The actions of men are partly instinctive, partly imitative, and partly ruled by their own personal experience, and by the experience of others, communicated by speech or writing. Eating, walking, pursuit, fighting, and loving, are instinctive emanations of the human soul. Education and imitation communicate numerous well-known faculties. Personal experience goes for a great deal in every one's life ; indeed instruction imparted from without has but little efficacy till actual experience has clenched the lessons. The acquisition of other men's experience supposes that the facts of the outer and inner world have been expressed in intelligible speech-a most important step in human history, marking the period when the knowledge of successive generations could be accumulated and preserved, and when the human race should become like one immortal, growing in age and wisdom, but ever fresh and green.

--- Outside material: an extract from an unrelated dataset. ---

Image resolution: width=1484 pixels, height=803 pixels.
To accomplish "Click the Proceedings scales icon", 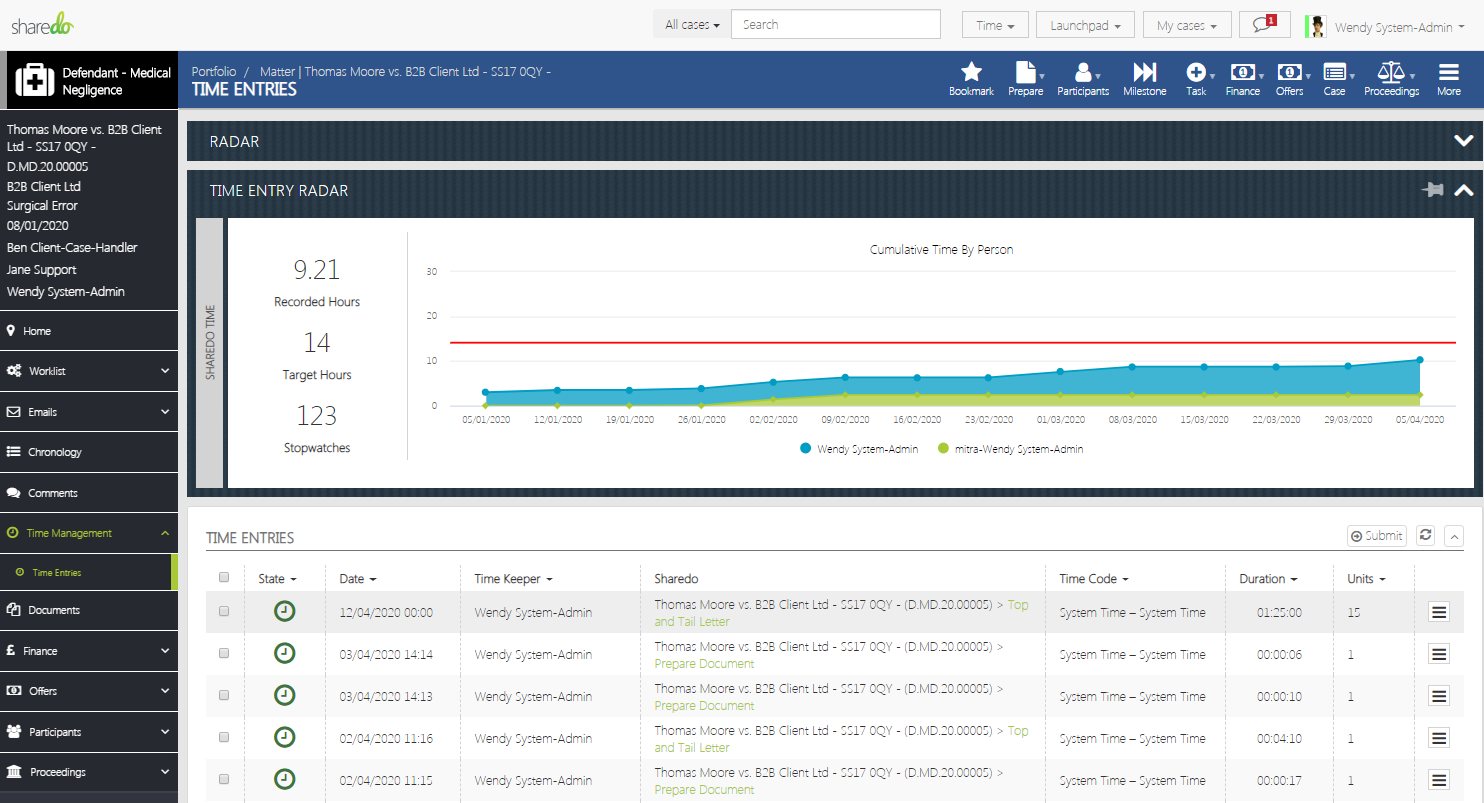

The idea of expressing all knowledge, experience, and wisdom in language or speech is so familiar to us that we seldom reflect on the quantity of knowledge that is never communicated, or on the work performed by mere unthinking experience. A man may go through his operations of tilling the ground, thrashing, grinding, spinning, fishing, quarrying, in perfect silence, and without being able to convey in words the experience he goes upon, or the different steps of his processes; these steps being engraved in the habits of his body, without having been ever expressed by his tongue. The eye sees, the hand feels, the body in general acts; the workman knows what he is about, what he wishes, and what he can do; he has spent a life of actual trial and error, and he has learned to take the course that avoids the error, but still he need not speak about it. Description by language is something over and above the skill and wisdom of the workman, be he what he may; and such description is very apt to fall below this wisdom, and to fail entirely in putting others in possession of it. Hence the most skilful mechanics, navigators, soldiers, physicians, rulers, have been unable to leave behind them the record of their wisdom, or to throw their mantle upon their successors by communicating the secrets of their procedure. Not to speak of the impossibility of every man doing whatever he sees another doing, it has really been found impracticable to record all the sensations of a keen eye and a delicate hand, so as to put others in the position to profit by the knowledge of nature thus acquired. A physician may discern symptoms that he cannot by any very verbal description teach his pupil to discern, and thus his skill in adapting remedies may perish with him.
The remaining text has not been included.